• _What is required_
Report every line from the following entries that contains the string "height".

*** The data Section Begins ***

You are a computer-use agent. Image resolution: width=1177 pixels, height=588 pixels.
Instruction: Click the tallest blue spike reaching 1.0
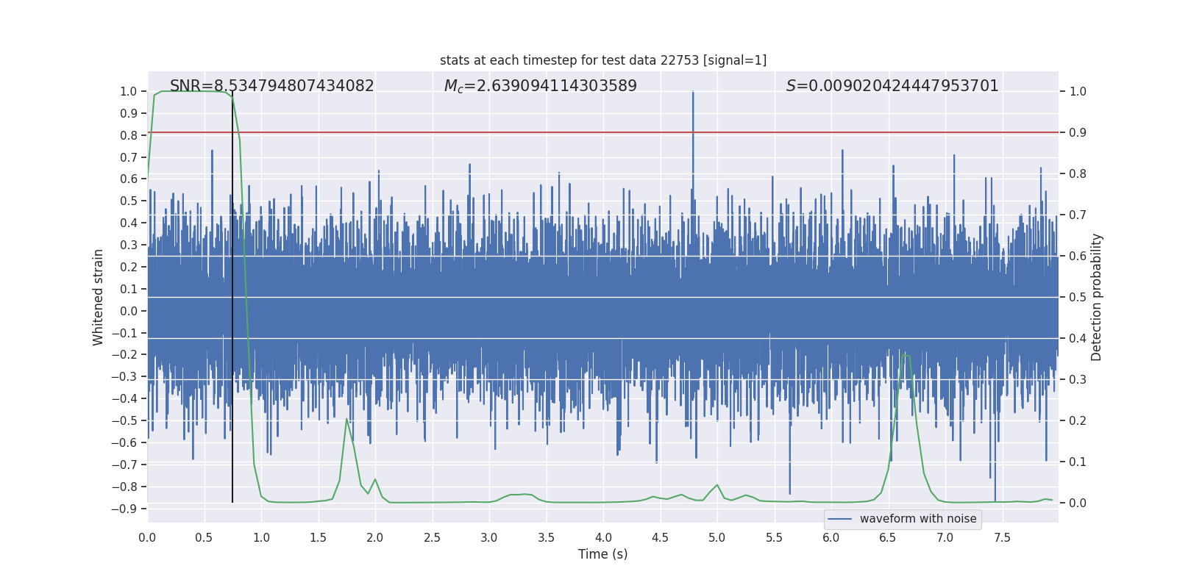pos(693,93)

*** The data Section Ends ***
*** The data Section Begins ***

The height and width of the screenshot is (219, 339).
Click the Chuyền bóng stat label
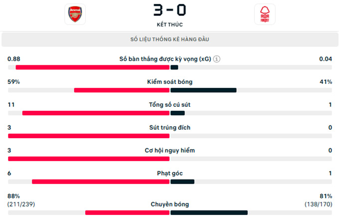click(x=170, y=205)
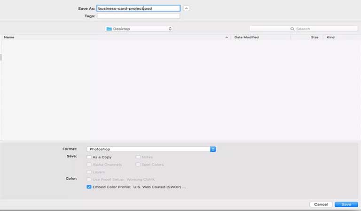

*** The data Section Ends ***

• _Output_
You are a computer-use agent. Image resolution: width=1177 pixels, height=588 pixels.
The height and width of the screenshot is (219, 339).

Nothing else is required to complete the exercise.